Type 'q()' to quit R.

> library(tidyverse)

Running containerised RScripts

Singularity containers can also be used to run your required Rscripts. Example Rscript called test.R:

1
2
3
#!/usr/bin/env Rscript

print("Hello World")

Which can be executed with your container and through sbatch:

1
2
3
4
5
#!/bin/bash -l
#SBATCH --job-name=ops-r-container
#SBATCH --partition=cpu

singularity exec r-ver_4.3.0.sif Rscript test.R

Binding container paths for R

By default, within the context of your containerised R application, unlike other immediate /scratch paths on the HPC, your host home directory (/users/k1234567/R/...) is an accessible mounted path in your R container. Therefore, all packages you install in your container will be written to your home directory - the default library location - so to avoid using too much of your home directory storage, you can specify and bind a different HPC location for your containerised R to install to:

1
2
singularity shell --bind /scratch/users/k1234567/software:/my-libraries r-ver_4.3.0.sif
Singularity> ls /my-libraries

The above binds your host scratch path: /scratch/users/k1234567/software to a new example container path: /my-libraries, where any changes that occur on /my-libraries in your container will correspond to /scratch/users/k1234567/software, however, within the context of your container, only /my-libraries is accessible, and the path /scratch/users/k1234567/software does not exist.

Whilst in the same container shell session as above, you can use .libPaths() to set the alternative library location for your containerised R package installations:

1
2
3
4
Singularity> R
> .libPaths("/my-libraries")
> install.packages("ggplot2")
...

It is also possible to specifiy and bind multiple paths for your container, where the following example container path /my-data will correspond to your HPC host path /scratch/users/k1234567/data in addition to the above /my-libraries example:

1
2
3
4
5
singularity shell \
  --bind /scratch/users/k1234567/data:/my-data,/scratch/users/k1234567/software:/my-libraries \
  r-ver_4.3.0.sif
Singularity> R
>read.csv("/my-data/test.csv")

Such container paths should also be used in your Rscripts.

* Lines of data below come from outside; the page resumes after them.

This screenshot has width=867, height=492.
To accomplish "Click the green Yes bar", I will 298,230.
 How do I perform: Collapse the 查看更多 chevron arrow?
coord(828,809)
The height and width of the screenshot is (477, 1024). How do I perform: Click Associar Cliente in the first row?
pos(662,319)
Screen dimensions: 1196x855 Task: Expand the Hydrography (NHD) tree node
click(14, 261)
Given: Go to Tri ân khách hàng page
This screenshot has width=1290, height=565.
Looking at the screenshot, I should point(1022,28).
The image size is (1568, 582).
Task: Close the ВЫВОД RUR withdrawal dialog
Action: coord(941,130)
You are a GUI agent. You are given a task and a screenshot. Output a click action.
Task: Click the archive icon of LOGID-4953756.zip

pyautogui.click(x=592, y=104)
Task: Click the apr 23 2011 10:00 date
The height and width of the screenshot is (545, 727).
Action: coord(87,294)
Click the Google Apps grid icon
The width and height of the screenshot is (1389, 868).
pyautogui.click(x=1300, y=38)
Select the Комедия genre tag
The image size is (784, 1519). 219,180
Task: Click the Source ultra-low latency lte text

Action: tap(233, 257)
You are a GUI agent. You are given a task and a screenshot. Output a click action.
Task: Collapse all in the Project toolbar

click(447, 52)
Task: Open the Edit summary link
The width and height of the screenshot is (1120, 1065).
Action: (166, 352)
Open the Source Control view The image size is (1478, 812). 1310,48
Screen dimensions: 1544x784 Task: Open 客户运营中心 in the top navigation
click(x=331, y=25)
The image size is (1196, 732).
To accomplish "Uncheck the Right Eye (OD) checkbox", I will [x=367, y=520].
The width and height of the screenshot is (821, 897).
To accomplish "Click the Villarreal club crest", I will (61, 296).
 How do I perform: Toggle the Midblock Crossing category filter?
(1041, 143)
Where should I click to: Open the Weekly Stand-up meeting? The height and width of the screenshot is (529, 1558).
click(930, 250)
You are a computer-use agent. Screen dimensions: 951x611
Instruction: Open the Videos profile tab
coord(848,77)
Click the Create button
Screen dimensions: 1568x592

Setting up R with Anaconda

You can also use the Anaconda package manager to use R.

To set up the conda environment in a non standard conda package cache location, and save space in the user directory, run these commands:

1
2
module load anaconda3/2022.10-gcc-13.2.0
conda create --prefix /scratch/users/k1234567/<r_environment_name> -c conda-forge r-base=4.2.2

Note that if not specified r-base will load the latest version of R, in this case it, is R 4.3.1.

This will load the Anaconda environment with some of the more popular R packages. Make sure to include the r- when installing, updating or removing the R packages e.g. conda install r-tidyverse.

Anaconda does not have every single package in the CRAN repository but r-base and r-essential will load with many of the popular packages that R users need.